*** Opening Data shown ***

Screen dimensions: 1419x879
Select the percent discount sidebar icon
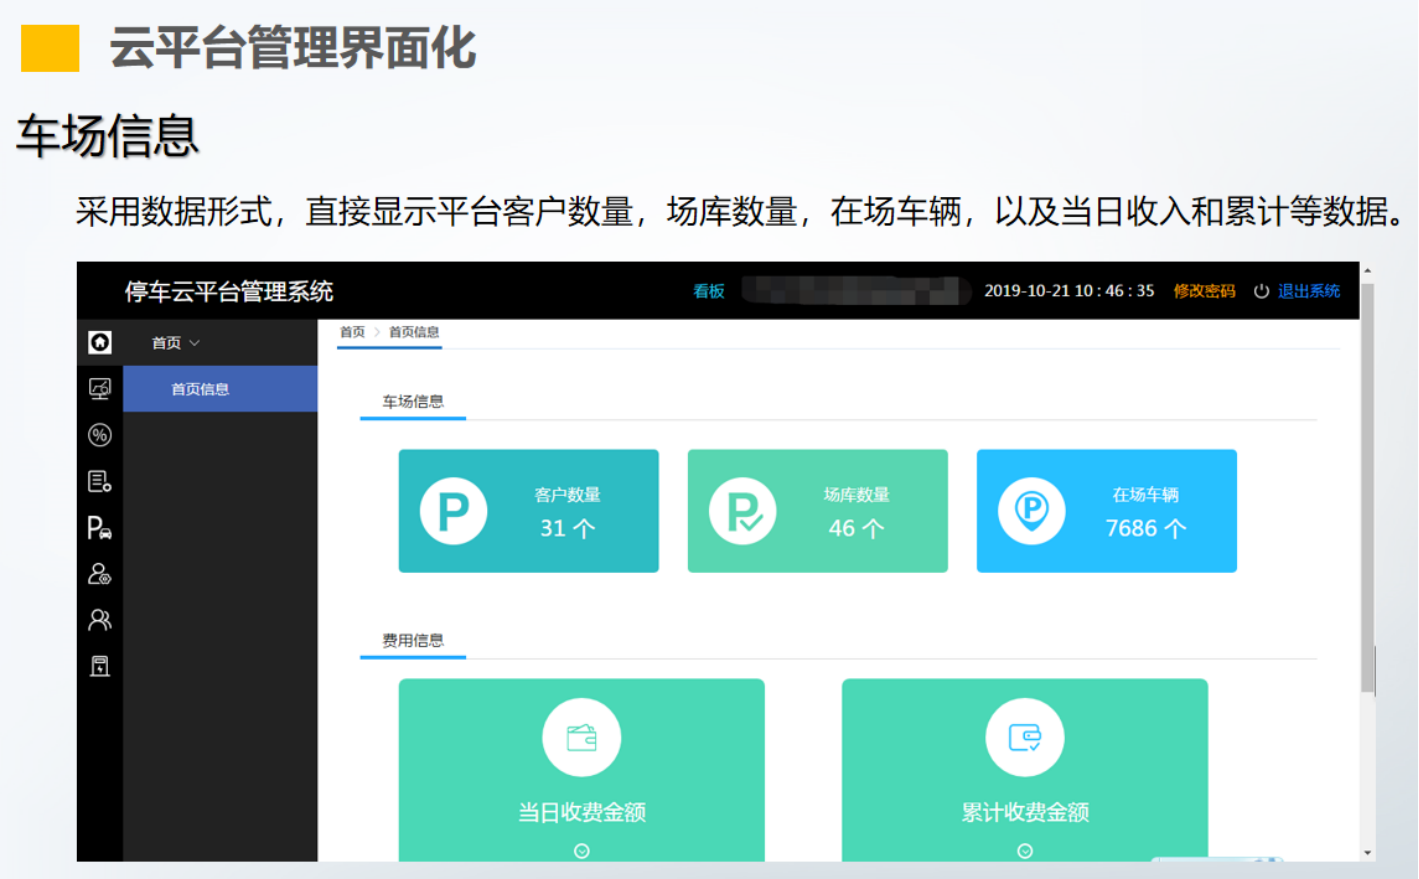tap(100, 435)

*** Closing Data shown ***
*** Opening Data shown ***

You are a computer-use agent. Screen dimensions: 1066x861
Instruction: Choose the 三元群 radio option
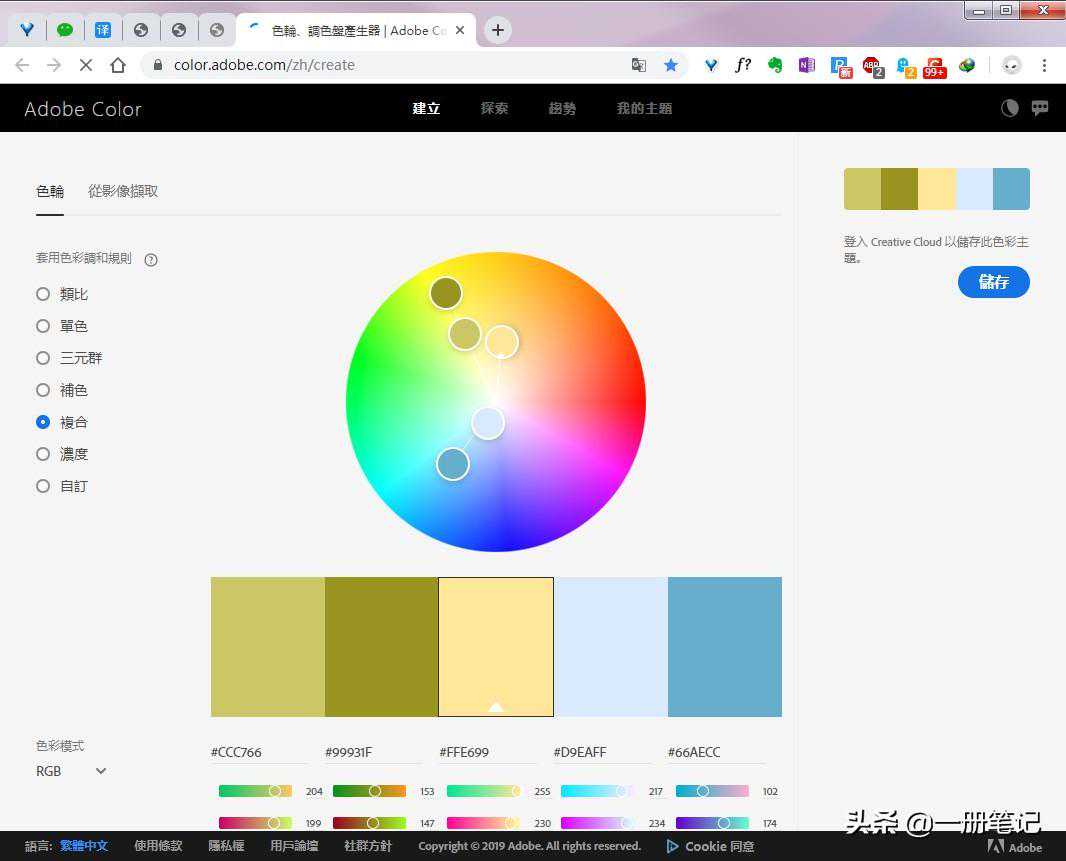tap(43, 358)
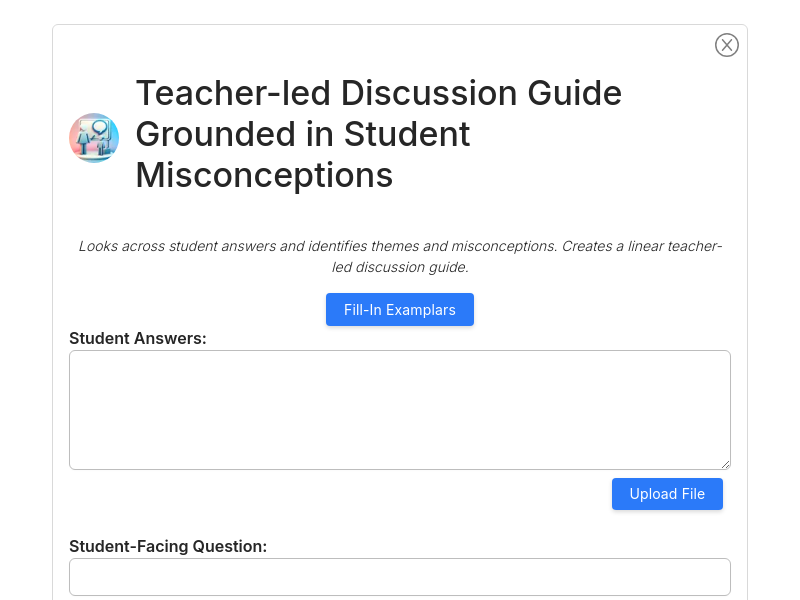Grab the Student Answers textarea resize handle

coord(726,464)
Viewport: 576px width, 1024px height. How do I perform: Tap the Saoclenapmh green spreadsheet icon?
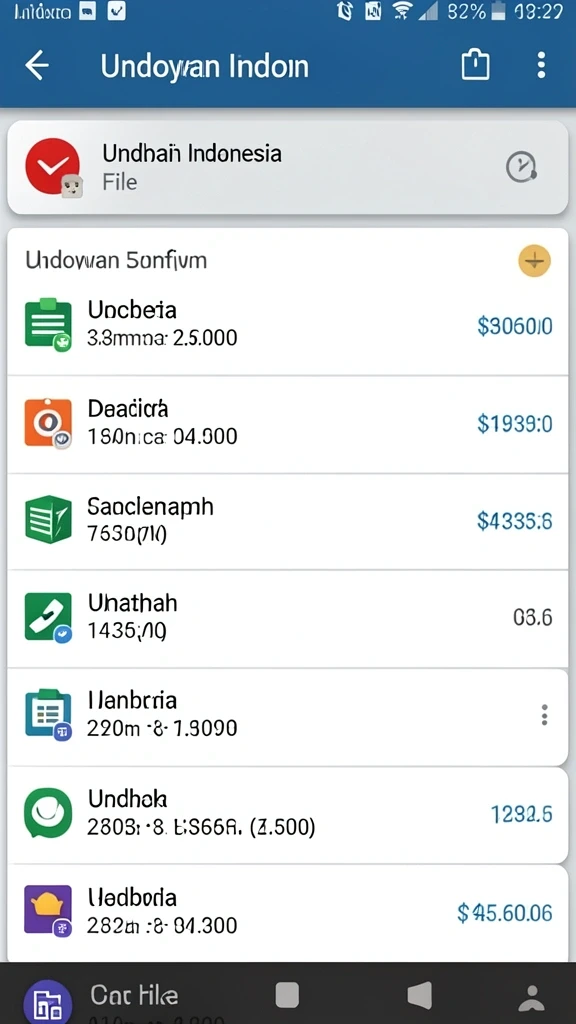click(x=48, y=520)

*** Closing Data shown ***

Work task
Out of the records above, pick each line that contains the string "Screen".

Solution to this problem
Screen dimensions: 1419x879
You are a computer-use agent. Screen dimensions: 1066x861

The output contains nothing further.